Furthermore, rationality never goes all the way down for anyone. Some faith or trust resides at the foundational level in every professor’s grand scheme of thought and research – even, says Wolterstorff, with respect to the belief in an external world beyond our minds (apparently this belief is hard to prove philosophically!).
University as a dialogue about the meaning of life
This is Wolterstorff’s position, at heart: to be human is to reason, but such reason is always in the service of some faith, love, intuition, interpretation. Acknowledging this has led to the pluralizing of university life.
What Wolterstorff puts in a positive light, some might see more negatively as the fragmentation of the university. But Wolterstorff maintains: “there is a structured reality, independent of human minds” that we commonly inhabit. The university is the place where structured selves encounter, receive, and construct theories of that structured reality, using loaded concepts and categories which are themselves already part of an interpretive enterprise.
When various character-identities with their diverse orientations for life share and compare their views about important matters, Wolterstorff calls it dialogical pluralism. The goal is consensus; and when disagreements arise, they are negotiated by comparing reasons and listening in such a way that honours the voice of the other and seeks a fair hearing for everyone.
Wolterstorff ends by summarizing this book as an argument from justice and consistency. If reason is the heart of the university, it is reasonable to consider that the heart has reasons that reason can never know (Pascal) and these reasons are what gives meaning, passion, and colour to the academy. If only secular perspectives are permitted on campus, the university is reduced to a place for technical training in marketable careers in order to solve practical problems, rather than also being a place that debates and dialogues “from our diverse orientations the meaning of the mystery, magnificence and horror of our existence.”
One comment about the current emphasis on “character-identities” as legitimate comprehensive orientations: they do certainly suggest religious ideas belong in academic conversations. But when a character identity becomes totalizing and sacrosanct, it can morph into what is commonly called identity politics, and this often operates in such a way to shut down dialogue and debate.

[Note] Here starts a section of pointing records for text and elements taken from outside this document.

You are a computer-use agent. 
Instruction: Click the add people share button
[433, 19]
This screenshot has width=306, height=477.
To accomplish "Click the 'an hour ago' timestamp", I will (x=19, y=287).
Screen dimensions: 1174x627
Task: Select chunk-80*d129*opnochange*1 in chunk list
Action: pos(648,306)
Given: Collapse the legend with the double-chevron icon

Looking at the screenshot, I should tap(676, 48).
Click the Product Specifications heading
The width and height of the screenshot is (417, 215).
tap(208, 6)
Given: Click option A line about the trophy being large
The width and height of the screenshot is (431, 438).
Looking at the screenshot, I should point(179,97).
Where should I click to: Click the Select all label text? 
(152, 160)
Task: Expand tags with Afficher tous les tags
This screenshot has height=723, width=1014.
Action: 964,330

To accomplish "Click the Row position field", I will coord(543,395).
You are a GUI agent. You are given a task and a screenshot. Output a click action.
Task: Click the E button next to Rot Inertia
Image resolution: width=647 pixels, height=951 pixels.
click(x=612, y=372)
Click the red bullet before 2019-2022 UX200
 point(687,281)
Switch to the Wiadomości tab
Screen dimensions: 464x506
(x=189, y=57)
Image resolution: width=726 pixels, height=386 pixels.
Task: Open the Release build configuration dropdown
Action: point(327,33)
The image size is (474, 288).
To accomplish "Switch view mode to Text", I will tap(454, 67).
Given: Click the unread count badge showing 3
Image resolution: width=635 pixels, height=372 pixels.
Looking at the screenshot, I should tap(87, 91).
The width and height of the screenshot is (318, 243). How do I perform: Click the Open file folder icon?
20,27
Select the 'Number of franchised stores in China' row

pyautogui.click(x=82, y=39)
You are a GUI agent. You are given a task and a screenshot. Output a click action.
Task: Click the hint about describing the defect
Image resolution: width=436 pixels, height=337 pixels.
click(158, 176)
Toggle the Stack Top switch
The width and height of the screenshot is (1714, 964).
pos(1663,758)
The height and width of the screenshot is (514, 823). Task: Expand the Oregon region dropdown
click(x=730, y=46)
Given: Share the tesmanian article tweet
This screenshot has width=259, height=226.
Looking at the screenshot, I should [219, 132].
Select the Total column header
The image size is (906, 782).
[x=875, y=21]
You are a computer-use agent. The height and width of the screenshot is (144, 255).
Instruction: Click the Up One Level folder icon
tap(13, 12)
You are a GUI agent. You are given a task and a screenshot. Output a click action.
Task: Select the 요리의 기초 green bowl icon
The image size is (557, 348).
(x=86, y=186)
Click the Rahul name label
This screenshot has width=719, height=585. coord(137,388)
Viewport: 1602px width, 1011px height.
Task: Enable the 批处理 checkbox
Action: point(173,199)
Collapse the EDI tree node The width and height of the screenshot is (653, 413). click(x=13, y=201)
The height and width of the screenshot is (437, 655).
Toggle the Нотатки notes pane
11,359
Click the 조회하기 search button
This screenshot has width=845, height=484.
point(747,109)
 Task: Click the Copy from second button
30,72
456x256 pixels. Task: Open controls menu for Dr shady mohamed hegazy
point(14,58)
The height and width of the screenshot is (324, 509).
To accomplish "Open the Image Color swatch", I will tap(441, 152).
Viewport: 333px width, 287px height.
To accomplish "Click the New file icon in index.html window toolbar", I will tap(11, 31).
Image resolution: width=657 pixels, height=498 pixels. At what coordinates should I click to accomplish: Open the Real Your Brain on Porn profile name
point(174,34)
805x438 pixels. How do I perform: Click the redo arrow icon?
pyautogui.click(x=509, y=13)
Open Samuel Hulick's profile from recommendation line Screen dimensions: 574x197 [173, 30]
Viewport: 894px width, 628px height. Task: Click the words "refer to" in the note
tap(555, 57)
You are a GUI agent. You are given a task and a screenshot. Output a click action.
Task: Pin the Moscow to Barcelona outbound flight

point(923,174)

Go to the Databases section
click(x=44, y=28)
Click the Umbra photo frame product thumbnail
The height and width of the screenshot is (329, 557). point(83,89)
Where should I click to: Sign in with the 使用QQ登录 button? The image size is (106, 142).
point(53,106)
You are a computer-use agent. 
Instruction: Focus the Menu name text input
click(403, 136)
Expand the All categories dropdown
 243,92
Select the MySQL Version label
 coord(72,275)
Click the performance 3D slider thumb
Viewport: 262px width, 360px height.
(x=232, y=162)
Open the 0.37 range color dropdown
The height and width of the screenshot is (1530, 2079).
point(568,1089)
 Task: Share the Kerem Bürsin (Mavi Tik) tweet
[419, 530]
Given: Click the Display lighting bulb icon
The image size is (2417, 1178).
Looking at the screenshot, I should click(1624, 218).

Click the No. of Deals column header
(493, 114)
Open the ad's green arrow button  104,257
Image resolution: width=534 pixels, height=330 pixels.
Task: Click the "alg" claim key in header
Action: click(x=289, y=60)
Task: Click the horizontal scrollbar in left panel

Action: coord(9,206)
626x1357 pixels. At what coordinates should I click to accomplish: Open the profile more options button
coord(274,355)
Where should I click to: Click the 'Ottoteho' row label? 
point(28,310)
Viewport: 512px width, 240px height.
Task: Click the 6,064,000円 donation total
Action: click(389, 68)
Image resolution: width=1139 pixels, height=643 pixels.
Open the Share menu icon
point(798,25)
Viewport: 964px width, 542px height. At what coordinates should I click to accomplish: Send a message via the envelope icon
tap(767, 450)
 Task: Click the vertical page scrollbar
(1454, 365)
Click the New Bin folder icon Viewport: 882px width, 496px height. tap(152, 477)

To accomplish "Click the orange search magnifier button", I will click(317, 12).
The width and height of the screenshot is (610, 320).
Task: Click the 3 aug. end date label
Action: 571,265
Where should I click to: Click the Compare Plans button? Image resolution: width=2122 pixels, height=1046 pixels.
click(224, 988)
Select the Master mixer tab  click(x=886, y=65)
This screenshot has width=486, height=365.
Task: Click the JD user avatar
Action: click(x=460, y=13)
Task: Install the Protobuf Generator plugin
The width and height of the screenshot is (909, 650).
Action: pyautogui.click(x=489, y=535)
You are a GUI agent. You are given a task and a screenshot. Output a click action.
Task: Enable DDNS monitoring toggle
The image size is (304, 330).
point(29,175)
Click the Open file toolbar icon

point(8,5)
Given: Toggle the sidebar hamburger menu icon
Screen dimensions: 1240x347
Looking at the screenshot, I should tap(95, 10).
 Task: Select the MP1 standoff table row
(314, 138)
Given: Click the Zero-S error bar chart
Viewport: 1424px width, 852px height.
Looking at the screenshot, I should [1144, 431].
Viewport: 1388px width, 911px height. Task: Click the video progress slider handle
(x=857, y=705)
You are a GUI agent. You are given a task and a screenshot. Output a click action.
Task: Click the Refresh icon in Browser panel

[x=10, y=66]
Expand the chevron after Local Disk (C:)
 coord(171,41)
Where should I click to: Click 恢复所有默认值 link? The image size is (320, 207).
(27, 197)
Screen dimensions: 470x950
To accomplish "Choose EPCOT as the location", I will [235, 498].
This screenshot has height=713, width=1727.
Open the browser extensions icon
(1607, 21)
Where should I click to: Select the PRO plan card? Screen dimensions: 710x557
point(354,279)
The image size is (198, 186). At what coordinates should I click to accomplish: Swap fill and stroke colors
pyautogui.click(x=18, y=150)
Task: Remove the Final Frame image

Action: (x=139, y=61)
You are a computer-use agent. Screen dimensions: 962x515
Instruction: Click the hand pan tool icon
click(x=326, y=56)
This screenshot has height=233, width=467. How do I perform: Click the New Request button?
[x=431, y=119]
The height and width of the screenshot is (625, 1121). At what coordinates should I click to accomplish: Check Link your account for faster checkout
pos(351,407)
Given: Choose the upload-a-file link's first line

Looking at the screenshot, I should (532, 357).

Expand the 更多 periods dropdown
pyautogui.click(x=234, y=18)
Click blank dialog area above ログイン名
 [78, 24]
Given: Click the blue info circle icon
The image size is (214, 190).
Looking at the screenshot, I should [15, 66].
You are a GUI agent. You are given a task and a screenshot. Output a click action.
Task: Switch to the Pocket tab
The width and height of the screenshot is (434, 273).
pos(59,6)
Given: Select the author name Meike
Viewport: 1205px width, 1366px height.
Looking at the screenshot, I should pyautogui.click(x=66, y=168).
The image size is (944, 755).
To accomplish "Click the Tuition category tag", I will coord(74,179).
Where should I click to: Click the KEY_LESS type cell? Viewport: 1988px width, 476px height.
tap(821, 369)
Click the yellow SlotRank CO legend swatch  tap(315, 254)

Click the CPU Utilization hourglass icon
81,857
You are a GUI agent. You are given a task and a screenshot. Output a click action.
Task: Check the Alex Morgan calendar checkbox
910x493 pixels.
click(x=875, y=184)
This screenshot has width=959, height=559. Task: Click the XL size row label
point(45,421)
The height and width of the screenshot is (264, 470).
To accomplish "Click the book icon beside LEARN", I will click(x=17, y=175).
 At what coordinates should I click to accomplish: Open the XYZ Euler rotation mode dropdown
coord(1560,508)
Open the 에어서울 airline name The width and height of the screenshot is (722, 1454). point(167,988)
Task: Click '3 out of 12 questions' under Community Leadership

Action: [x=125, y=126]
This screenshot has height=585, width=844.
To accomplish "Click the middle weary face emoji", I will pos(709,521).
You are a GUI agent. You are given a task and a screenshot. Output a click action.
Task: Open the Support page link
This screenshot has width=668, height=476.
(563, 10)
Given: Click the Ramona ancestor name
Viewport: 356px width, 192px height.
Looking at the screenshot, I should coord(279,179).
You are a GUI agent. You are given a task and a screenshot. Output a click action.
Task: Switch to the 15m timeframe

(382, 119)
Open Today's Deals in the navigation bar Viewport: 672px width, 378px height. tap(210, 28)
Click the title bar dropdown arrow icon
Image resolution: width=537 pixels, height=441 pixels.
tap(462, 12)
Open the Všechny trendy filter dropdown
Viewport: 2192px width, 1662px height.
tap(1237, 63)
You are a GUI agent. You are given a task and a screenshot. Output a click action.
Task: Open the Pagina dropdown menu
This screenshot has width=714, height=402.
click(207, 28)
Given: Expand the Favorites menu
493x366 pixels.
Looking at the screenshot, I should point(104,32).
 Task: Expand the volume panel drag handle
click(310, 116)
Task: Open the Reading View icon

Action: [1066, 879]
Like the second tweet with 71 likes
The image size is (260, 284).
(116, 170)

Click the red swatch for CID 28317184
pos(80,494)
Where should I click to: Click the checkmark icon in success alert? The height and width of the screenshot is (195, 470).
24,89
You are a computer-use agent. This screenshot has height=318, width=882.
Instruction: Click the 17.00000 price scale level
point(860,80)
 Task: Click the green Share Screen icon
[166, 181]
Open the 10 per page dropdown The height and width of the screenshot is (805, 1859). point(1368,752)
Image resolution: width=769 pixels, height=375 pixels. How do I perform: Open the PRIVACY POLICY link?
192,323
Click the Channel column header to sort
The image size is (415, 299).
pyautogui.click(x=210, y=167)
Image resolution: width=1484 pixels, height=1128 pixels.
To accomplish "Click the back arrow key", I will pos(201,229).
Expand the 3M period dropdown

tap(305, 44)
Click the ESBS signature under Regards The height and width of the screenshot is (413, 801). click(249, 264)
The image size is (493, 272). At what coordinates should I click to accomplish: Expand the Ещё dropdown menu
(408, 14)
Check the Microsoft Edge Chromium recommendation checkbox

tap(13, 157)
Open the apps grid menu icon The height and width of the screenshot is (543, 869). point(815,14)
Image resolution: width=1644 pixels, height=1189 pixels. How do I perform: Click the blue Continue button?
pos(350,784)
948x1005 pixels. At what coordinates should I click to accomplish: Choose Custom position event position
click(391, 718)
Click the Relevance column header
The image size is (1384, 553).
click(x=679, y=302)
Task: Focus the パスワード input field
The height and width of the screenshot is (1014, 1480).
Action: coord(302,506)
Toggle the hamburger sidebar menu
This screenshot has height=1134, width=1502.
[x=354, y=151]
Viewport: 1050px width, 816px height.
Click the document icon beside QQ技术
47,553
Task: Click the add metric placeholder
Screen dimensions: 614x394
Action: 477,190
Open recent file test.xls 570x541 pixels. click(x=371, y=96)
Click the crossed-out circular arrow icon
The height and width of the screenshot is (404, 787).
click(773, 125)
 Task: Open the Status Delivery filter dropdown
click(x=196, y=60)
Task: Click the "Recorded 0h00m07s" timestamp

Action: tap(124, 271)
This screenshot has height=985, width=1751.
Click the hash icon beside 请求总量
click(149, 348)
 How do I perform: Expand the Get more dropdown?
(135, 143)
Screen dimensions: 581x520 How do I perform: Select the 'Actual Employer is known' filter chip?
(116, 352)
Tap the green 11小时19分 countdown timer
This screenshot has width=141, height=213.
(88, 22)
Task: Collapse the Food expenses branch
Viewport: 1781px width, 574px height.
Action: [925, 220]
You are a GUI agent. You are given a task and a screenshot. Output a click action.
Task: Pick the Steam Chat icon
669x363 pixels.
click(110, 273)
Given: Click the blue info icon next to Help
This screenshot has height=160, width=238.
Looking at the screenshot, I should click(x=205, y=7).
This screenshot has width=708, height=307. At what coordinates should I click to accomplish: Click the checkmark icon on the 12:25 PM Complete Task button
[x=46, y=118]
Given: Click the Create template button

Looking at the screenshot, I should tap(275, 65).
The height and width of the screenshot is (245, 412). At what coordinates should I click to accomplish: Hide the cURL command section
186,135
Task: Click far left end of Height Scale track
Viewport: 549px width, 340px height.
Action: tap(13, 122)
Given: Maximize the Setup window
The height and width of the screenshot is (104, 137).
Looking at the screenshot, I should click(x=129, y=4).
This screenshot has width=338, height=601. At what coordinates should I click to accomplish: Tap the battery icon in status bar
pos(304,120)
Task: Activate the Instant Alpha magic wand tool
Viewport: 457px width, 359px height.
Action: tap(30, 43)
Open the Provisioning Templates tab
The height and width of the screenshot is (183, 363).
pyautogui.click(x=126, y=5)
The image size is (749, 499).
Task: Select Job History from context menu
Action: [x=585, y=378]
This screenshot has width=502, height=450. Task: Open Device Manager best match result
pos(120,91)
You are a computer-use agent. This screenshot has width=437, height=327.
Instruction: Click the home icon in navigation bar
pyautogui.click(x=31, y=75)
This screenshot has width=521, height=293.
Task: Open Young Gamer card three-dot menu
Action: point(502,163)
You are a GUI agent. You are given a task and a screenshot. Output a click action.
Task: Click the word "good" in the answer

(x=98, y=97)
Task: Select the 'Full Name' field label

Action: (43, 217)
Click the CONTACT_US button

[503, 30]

We still share a common world, and the university needs to be a place where we can freely discuss difficult issues, even if we have what seems like opposing identities.
This is not just a free speech appeal. If the image of God rests in every student and scholar, we are each other’s best survival kit; I cannot thrive without you; and you cannot thrive without me. We sharpen each other, humble each other, and so equip each other for wise teaching, researching, and writing in service of God’s world. The generosity of spirit commended by Wolterstorff’s dialogical pluralism would go a long way to healing wounds and restoring a vibrant community of learning and service to our universities, and I believe Christian professors and our campus ministries can certainly contribute to that ethic. It intersects with an ethic of hospitality and holds much promise for both reconciliation of rival communities and creative, dynamic, meaning-full scholarship. Commend this book to every academic dean at a public university near you.